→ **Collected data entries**
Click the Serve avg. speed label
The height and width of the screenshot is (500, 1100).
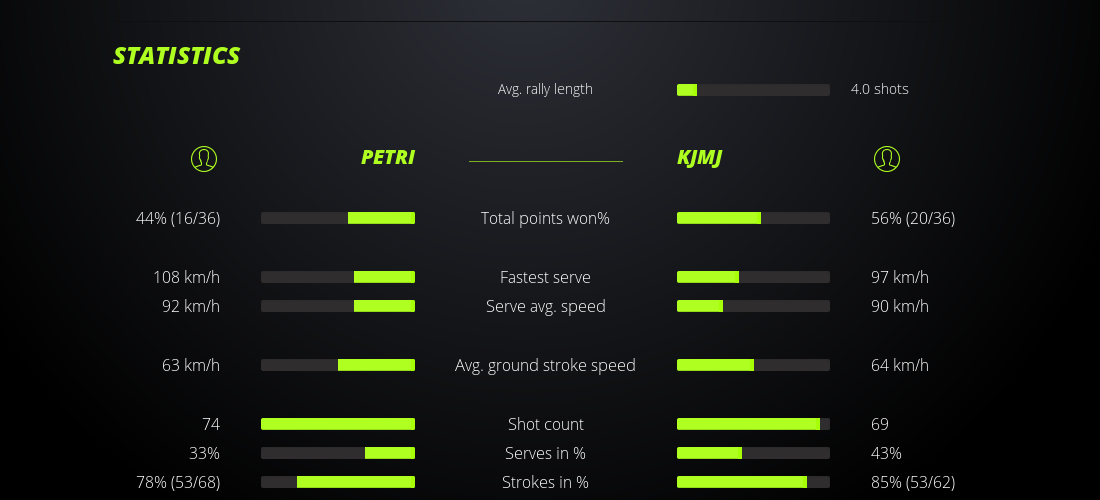pyautogui.click(x=545, y=306)
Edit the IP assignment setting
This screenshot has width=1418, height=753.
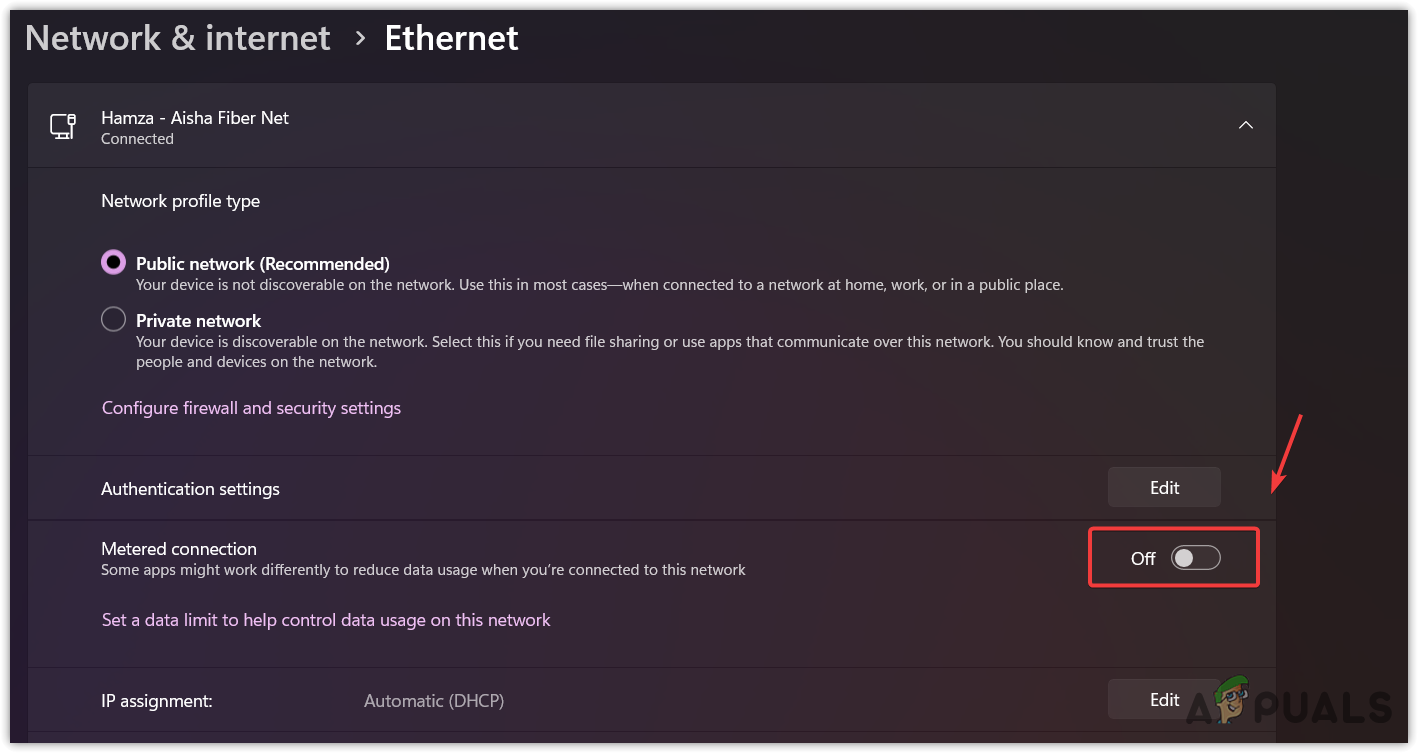pos(1164,699)
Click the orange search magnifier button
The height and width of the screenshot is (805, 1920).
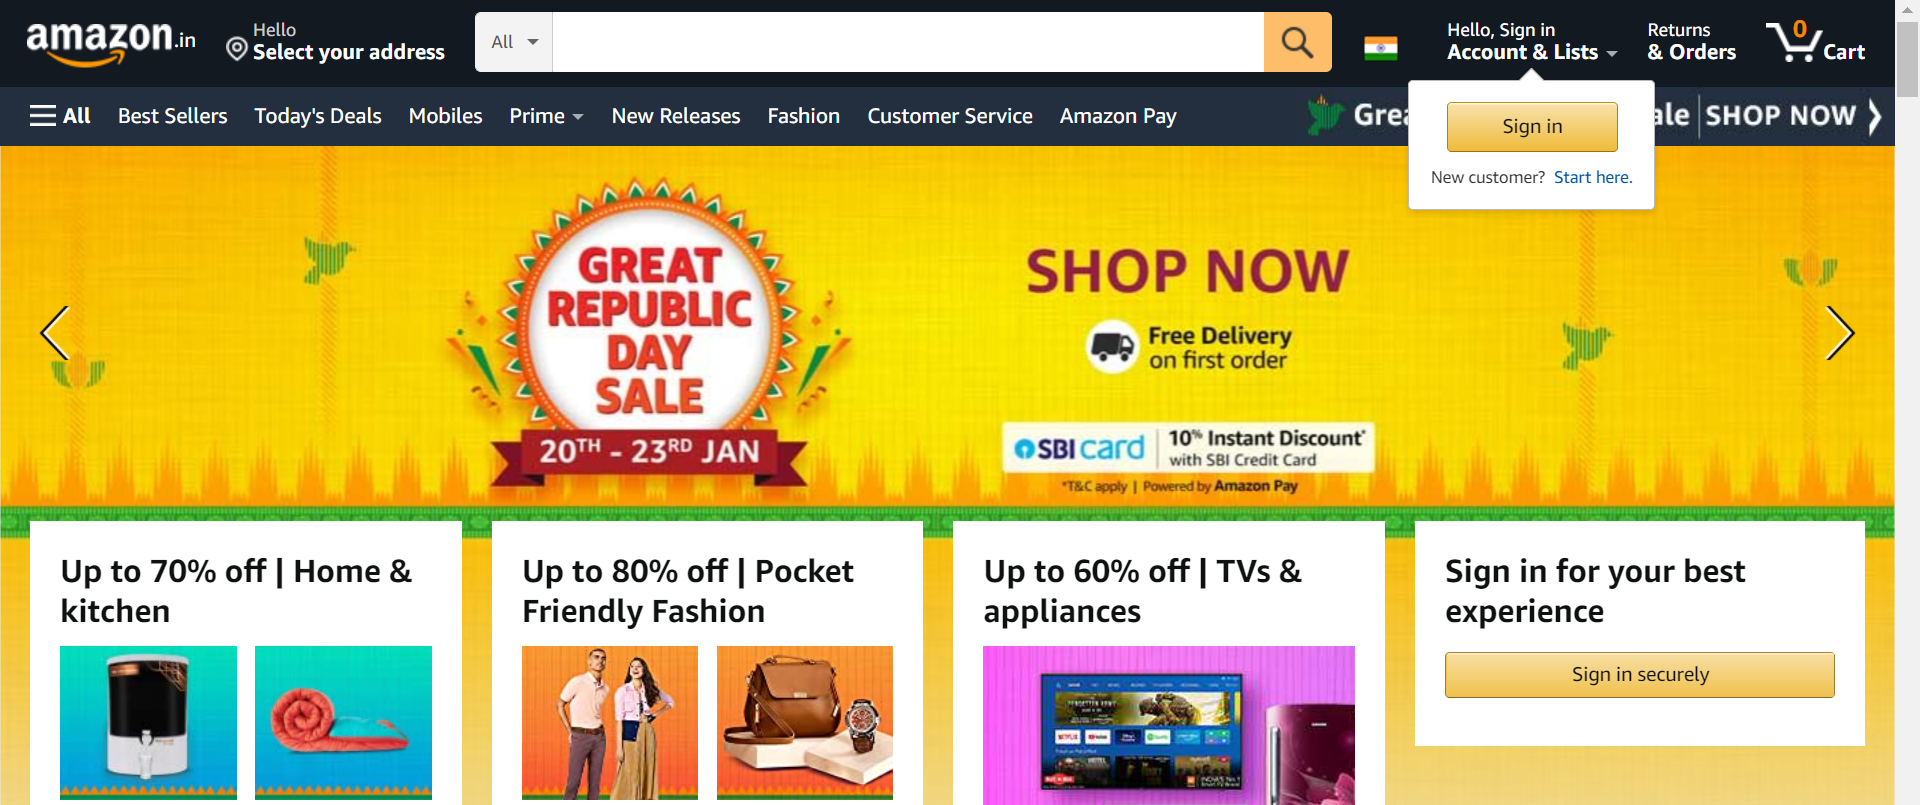tap(1297, 42)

→ **Activity**
If any image appears in the entries, omit it and return the rest verbatim.

→ **Response to the task**
Click the Serve avg. speed label
The height and width of the screenshot is (500, 1100).
pyautogui.click(x=545, y=306)
Edit the IP assignment setting
This screenshot has width=1418, height=753.
pos(1164,699)
Click the orange search magnifier button
The height and width of the screenshot is (805, 1920).
tap(1297, 42)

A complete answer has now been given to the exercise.